*** The records Section Begins ***
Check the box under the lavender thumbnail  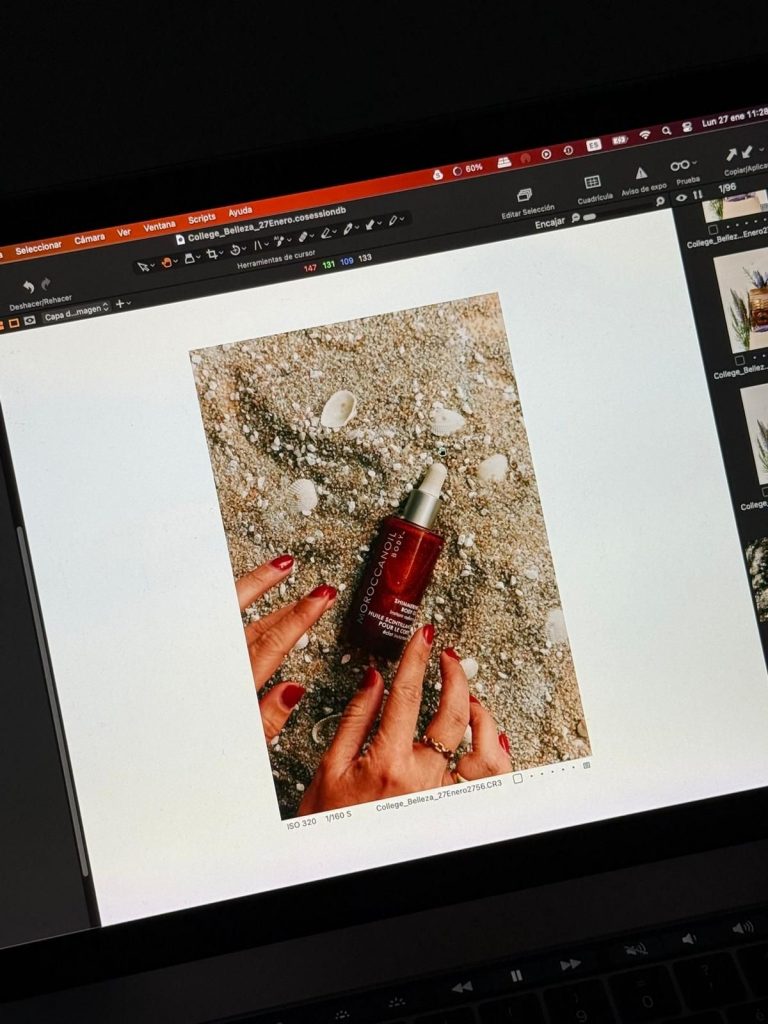click(739, 360)
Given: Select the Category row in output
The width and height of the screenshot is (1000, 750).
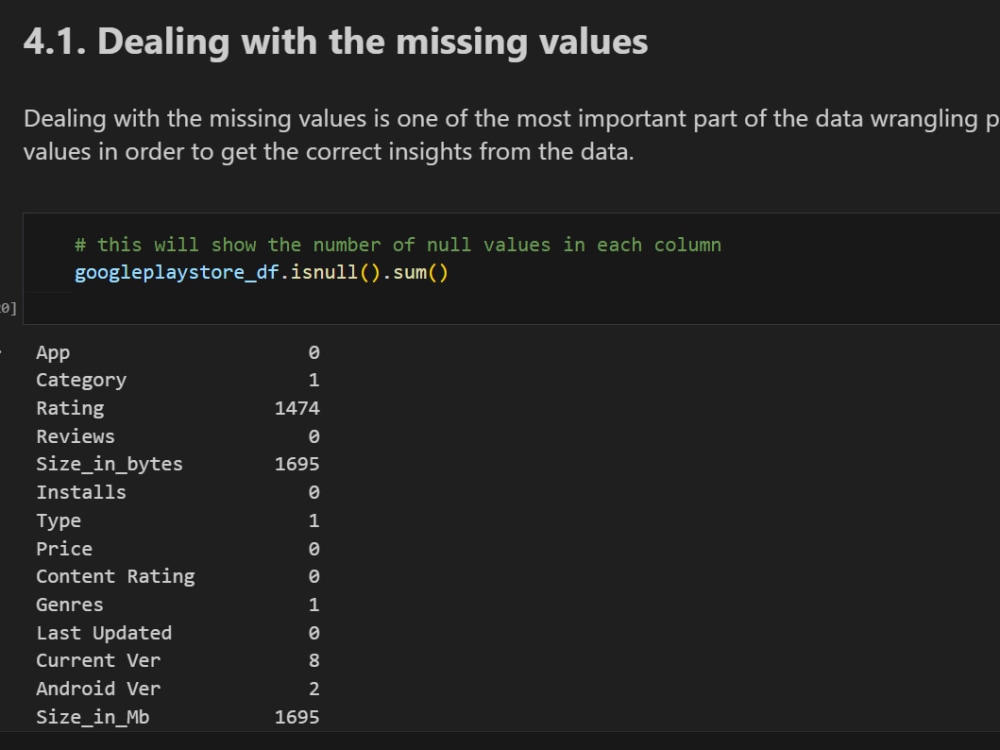Looking at the screenshot, I should 178,380.
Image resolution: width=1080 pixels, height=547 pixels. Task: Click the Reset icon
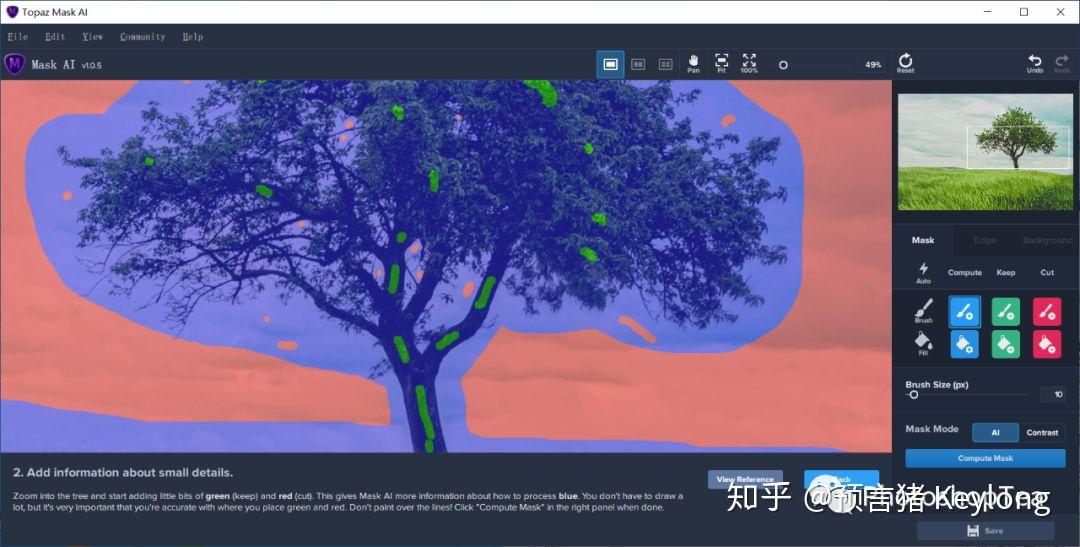pyautogui.click(x=906, y=63)
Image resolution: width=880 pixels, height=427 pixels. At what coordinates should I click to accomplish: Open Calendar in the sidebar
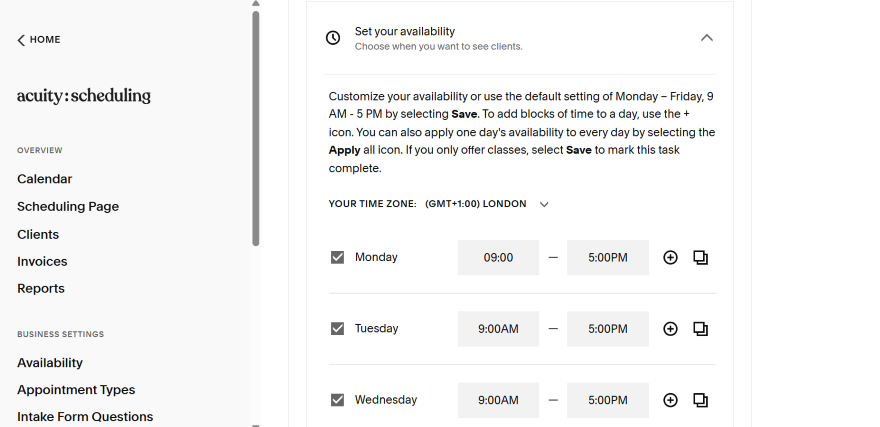(x=45, y=179)
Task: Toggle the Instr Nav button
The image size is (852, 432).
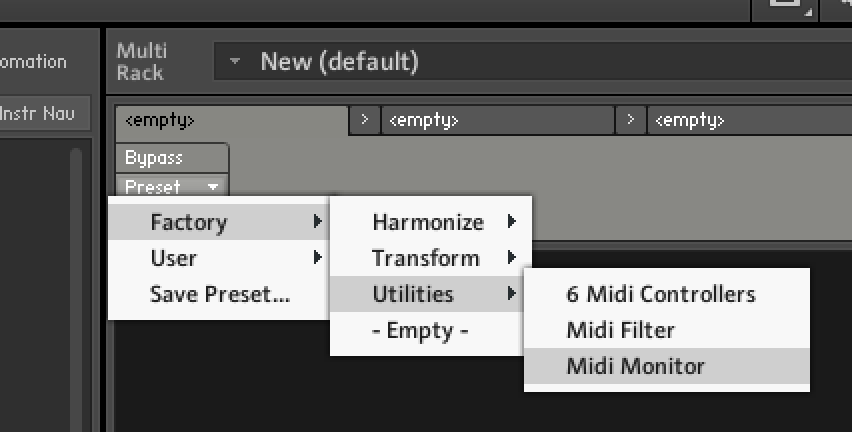Action: point(44,113)
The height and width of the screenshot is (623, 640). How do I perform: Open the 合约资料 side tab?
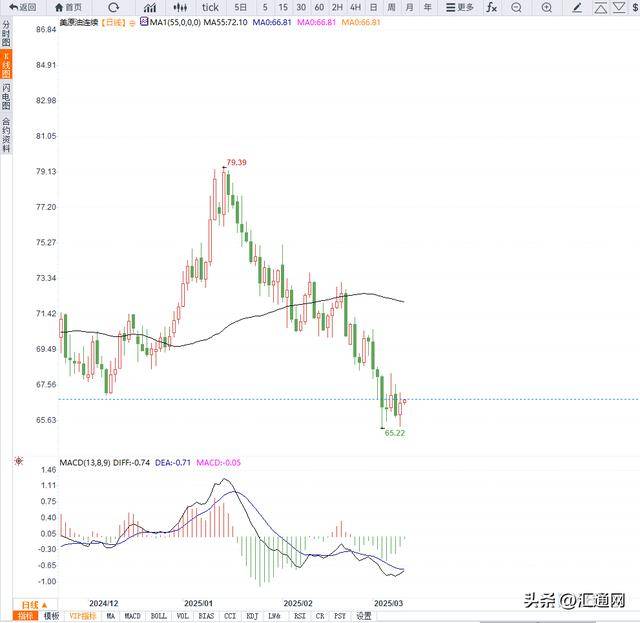click(6, 135)
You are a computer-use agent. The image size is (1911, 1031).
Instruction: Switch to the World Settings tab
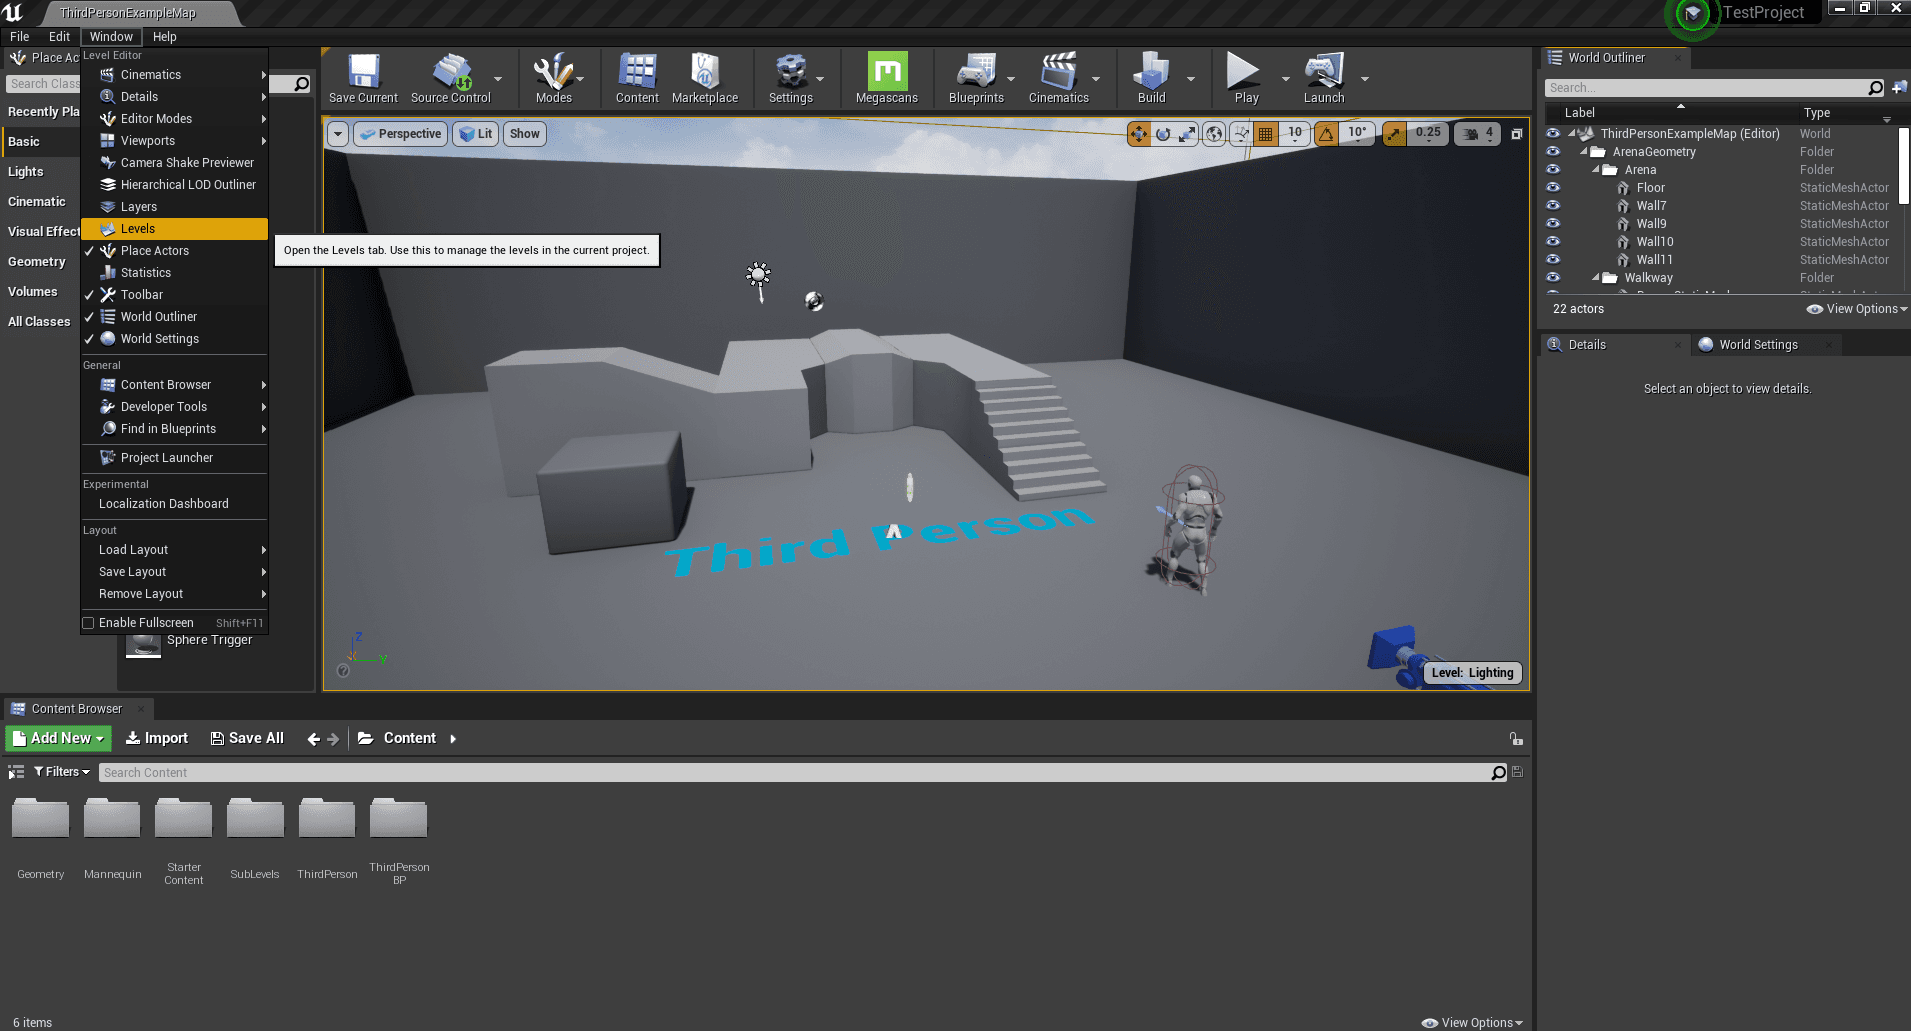point(1757,345)
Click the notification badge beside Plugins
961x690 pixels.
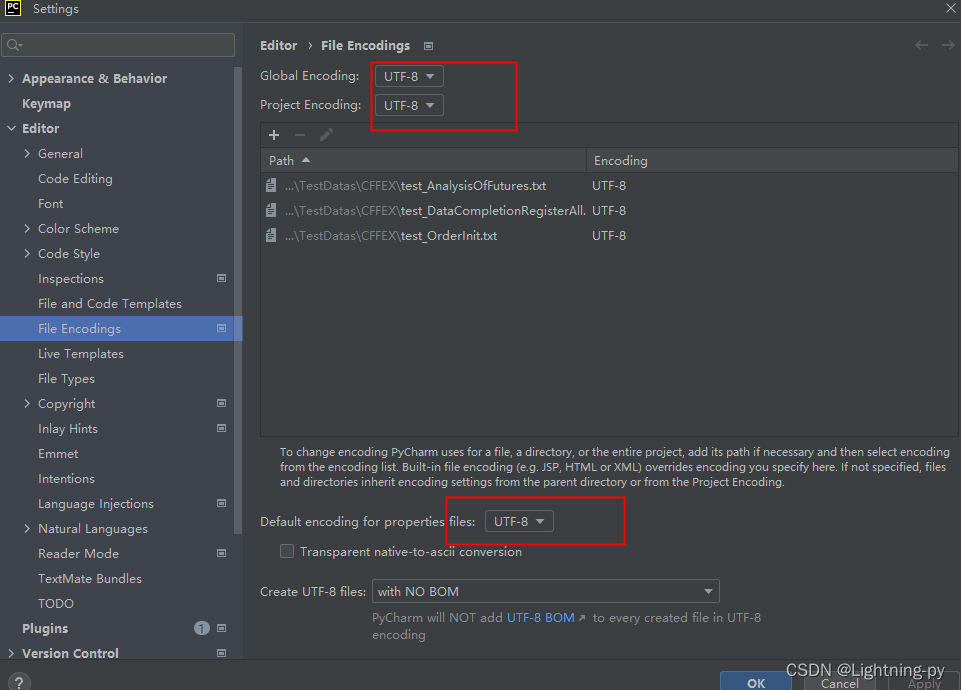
*** The records Section Ends ***
The answer must be an exact transcription of the lines from the one containing "Click the notification badge beside Plugins" through the last line of the records above, both included, with no pictures.

Click the notification badge beside Plugins
961x690 pixels.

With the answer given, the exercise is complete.